A middle-aged black woman sat in front of the microphone and began her testimony to the board. She talked about her son’s fifth grade class and how the principal teacher for the year had been absent since December. She expressed her concerns about how this absence was affecting her son’s access to a quality education because no homework had been assigned since the absence began. After her testimony, three other community members addressed the committee and shared their own concerns in the allotted time. One was another black mother who spoke to her concerns about grade performances and reliance on standardized tests that did not reflect, in her opinion, the true potential or abilities of the students. She also mentioned the physical status of the schools in Hartford and how she was disappointed when she walked in the hallways of her son’s school. Next, a white teacher testified about the unfair termination of a fellow faculty member earlier in the year. He warned that a lawsuit was coming and echoed the previous woman’s concerns about the status of the schools.
Lastly, a mother from the local Hartford activist group part of Make the Road Connecticut, Madres Guerreras, shared her experiences and concerns with the public school system. She spoke in Spanish, and after each paragraph, a community organizer translated her words into English. Last semester, I mentored for the Community Action Gateway Class and worked with groups of students to partner with local organizations. One group worked with Madres Guerreras and created a promotional video about their efforts, accomplishments, and goals. I spoke with the principle community organizer, Mirka Dominguez-Salinas, after the testimony and expressed how nice it was to see a familiar fact at the meeting. In every interaction I have had with the Madres Guerreras, they have proved to be a strong, powerful group of women fighting for their rights. The woman who testified at the meeting spoke of those rights and how she, and the rest of the Hartford parents, wanted respect from the schools. She argued that the schools needed to only employ teachers with a guaranteed certification, to create extra-hour help session for students, to institute more parent interpretation at meetings, and to hold workshops on the school system for parents.
After the public comment segment of the meeting, the board moved into the election of the officers. A position would be highlighted, a nomination a board member would occur, and then the members voted on the position. The new elected members were: Julio Flores and Chairman, Juan Hernandez as Vice-Chair, Kimberly Oliver as Second Vice-Chair, and Ayesha Clarke as Secretary.
After the elections, there was a break in the meeting and we walked out into the lobby and ran into the previous chairman, Craig Stallings.
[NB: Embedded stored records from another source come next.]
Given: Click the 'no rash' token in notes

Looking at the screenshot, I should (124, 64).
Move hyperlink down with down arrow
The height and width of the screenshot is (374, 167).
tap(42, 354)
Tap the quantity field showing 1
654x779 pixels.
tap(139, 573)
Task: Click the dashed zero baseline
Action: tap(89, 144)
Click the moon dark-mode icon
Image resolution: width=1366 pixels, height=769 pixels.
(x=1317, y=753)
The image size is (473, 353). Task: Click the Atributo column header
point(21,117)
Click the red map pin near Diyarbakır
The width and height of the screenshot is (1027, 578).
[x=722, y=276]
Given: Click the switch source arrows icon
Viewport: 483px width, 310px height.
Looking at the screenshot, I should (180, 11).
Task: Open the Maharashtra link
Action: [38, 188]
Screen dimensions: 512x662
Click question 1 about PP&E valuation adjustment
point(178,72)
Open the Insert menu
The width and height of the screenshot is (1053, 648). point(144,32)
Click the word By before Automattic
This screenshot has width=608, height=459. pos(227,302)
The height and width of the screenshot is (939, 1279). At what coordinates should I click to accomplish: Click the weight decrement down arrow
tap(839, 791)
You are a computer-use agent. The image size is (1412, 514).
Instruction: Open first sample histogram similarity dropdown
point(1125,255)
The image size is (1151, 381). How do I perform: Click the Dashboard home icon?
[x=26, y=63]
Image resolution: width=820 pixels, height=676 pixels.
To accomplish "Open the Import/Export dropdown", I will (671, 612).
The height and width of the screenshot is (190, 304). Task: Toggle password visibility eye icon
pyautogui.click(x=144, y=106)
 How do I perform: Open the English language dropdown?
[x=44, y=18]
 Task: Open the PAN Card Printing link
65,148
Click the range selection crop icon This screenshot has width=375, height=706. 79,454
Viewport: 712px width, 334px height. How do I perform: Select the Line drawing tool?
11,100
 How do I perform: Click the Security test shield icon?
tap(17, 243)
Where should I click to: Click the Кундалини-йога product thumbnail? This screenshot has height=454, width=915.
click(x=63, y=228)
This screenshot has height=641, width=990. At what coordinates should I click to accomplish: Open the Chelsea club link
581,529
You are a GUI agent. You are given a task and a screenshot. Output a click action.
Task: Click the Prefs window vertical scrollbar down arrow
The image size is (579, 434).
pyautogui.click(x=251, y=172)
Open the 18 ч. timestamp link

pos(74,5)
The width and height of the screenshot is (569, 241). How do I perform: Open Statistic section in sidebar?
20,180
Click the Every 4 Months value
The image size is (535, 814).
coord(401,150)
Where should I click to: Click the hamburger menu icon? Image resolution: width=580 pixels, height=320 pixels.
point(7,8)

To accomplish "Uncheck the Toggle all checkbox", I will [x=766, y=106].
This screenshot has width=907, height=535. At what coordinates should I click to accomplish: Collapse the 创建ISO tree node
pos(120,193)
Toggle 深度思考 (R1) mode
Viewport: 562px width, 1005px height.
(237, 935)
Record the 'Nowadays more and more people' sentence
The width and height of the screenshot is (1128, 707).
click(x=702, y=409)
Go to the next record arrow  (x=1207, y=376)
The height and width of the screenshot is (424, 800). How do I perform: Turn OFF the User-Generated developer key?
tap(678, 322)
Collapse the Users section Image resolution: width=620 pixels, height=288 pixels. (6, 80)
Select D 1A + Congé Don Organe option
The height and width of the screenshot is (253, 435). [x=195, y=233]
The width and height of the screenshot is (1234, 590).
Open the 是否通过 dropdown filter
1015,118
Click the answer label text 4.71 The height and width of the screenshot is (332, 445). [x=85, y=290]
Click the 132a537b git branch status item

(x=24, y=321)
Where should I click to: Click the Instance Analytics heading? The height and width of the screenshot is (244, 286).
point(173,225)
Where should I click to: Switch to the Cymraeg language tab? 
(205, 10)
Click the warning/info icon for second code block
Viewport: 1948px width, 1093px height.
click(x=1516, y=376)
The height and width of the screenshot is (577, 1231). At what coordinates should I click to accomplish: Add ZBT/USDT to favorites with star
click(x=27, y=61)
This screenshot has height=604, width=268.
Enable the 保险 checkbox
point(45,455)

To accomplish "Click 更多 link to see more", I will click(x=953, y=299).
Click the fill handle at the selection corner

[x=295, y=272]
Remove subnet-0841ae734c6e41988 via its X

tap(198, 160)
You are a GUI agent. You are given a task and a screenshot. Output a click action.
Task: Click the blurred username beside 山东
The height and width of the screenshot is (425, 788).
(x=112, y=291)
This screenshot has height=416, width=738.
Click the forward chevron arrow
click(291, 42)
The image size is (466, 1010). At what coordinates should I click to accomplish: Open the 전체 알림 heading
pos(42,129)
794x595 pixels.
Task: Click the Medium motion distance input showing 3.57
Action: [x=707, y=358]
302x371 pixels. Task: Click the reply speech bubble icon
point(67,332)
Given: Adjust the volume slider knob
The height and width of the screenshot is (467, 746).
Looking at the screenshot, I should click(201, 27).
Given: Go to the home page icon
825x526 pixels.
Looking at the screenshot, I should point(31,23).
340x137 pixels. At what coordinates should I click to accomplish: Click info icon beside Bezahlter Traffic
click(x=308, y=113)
We introduced ourselves as Trinity students and talked with him briefly about his time as chairman and what he had seen change in the Hartford public school system. He told us that a recent goal of the board was restructured the budget from a “student-based budget, [to a] needs-based budgets, and now…an equity-based budget”. He said that “the whole purpose is to reduce the size of the district to a manageable size” for better oversight and management. Besides the budget, Stallings said the primary focus of the board is to “figure out how [they] can have a quality neighborhood school system and a quality regional system and how they can coexist”.